18. A network node (110, 400) for beam weight selection for communication with a user equipment (120), the network node (110, 400) comprising a baseband device (410, 500, 900) according to any of claims 1 to 10 and a radio device (420, 600, 1000) according to any of claims 11 to 17.

19. A method for beam weight selection for communication with a user equipment (120), the method being performed by a baseband device (410, 500, 900), the method comprising: receiving (S104), by a receiver (510) in the baseband device (410, 500, 900), a signal from the user equipment (120), wherein the signal is received with the receiver (510) operating on one component carrier (CCk) in an operational bandwidth; estimating (S106) a direction towards the user equipment (120) from the received signal; and sending (S108), over an interface (430, 530) and to a radio device (420, 600, 1000), an indication of the direction towards the user equipment (120).

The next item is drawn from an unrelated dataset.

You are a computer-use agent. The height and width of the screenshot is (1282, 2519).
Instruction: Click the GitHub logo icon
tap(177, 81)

20. A method for beam weight selection for communication with a user equipment (120), the method being performed by a radio device (420, 600, 1000), the method comprising: receiving (S202), from a baseband device (410, 500, 900) and over an interface (430, 610), an indication of a direction towards the user equipment (120); selecting (S204) beam weights from a beamforming codebook, wherein the beam weights are selected that, out of all beam weights in the beamforming codebook, yield a directional beam that is closest to the direction for at least one component carrier (CCk); and applying (S206), by a beamforming network (200, 630) in the radio device (420, 600, 1000), the beam weights during communication with the user equipment (120).

21. A computer program (1120a) for beam weight selection for communication with a user equipment (120), the computer program comprising computer code which, when run on processing circuitry (910) of a baseband device (410, 500, 900), causes the baseband device (410, 500, 900) to: receive (S104), by a receiver (510) in the baseband device (410, 500, 900), a signal from the user equipment (120), wherein the signal is received with the receiver (510) operating on one component carrier (CCk) in an operational bandwidth; estimate (S106) a direction towards the user equipment (120) from the received signal; and send (S108), over an interface (430, 530) and to a radio device (420, 600, 1000), an indication of the direction towards the user equipment (120).

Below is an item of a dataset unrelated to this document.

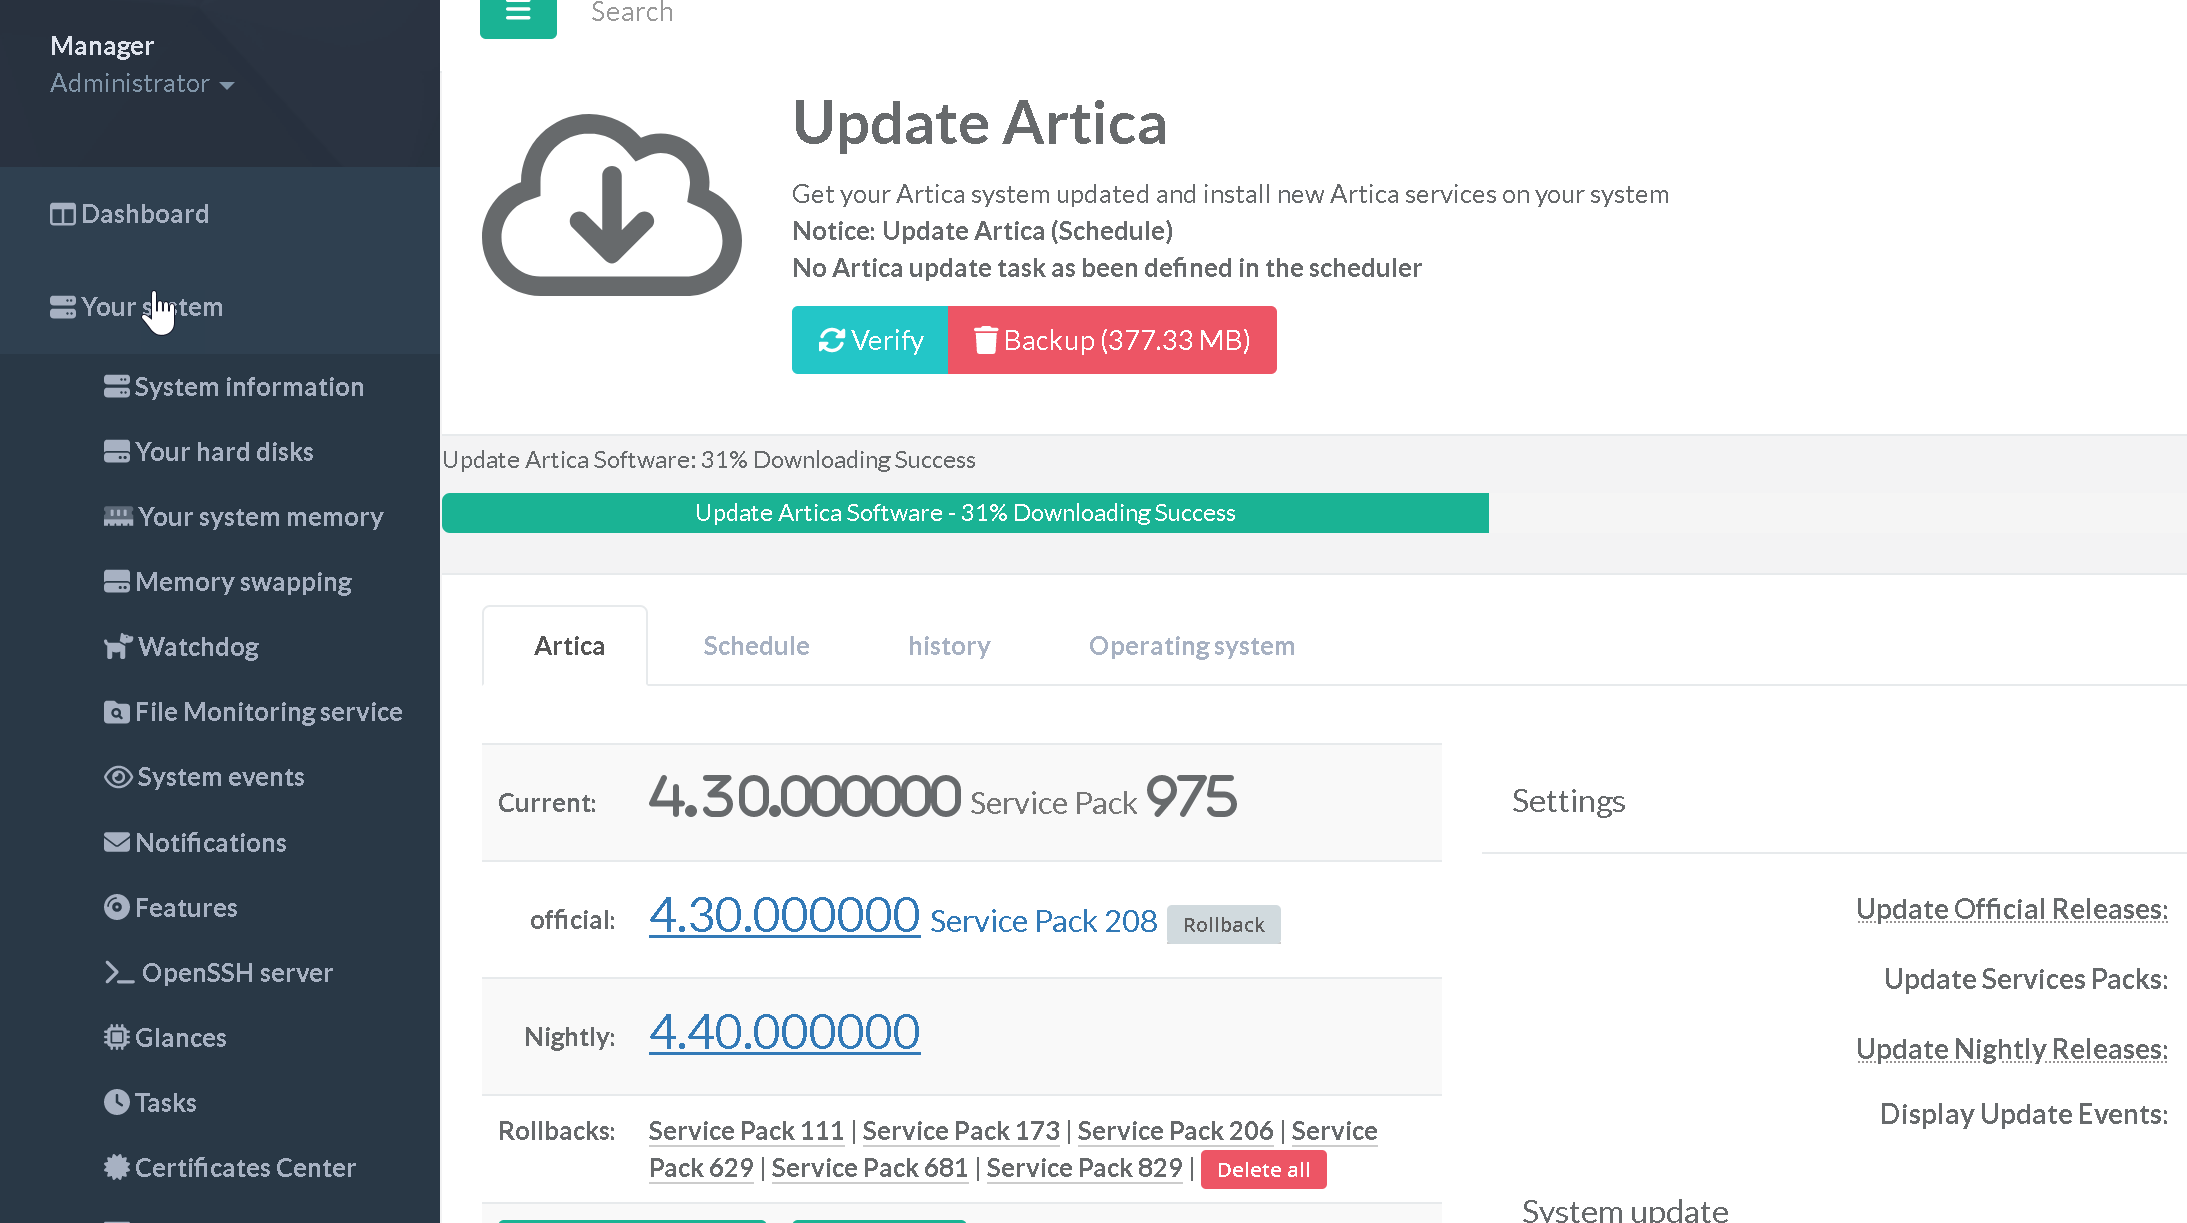Click the Rollback button beside Service Pack 208
The image size is (2187, 1223).
(1223, 924)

22. A computer program (1120b) for beam weight selection for communication with a user equipment (120), the computer program comprising computer code which, when run on processing circuitry (1010) of a radio device (420, 600, 1000), causes the radio device (420, 600, 1000) to: receive (S202), from a baseband device (410, 500, 900) and over an interface (430, 610), an indication of a direction towards the user equipment (120); select (S204) beam weights from a beamforming codebook, wherein the beam weights are selected that, out of all beam weights in the beamforming codebook, yield a directional beam that is closest to the direction for at least one component carrier (CCk); and apply (S206), by a beamforming network (200, 630) in the radio device (420, 600, 1000), the beam weights during communication with the user equipment (120).

23. A computer program product (nioa, mob) comprising a computer program (420a, 420b) according to at least one of claims 21 and 22, and a computer readable storage medium (1130) on which the computer program is stored.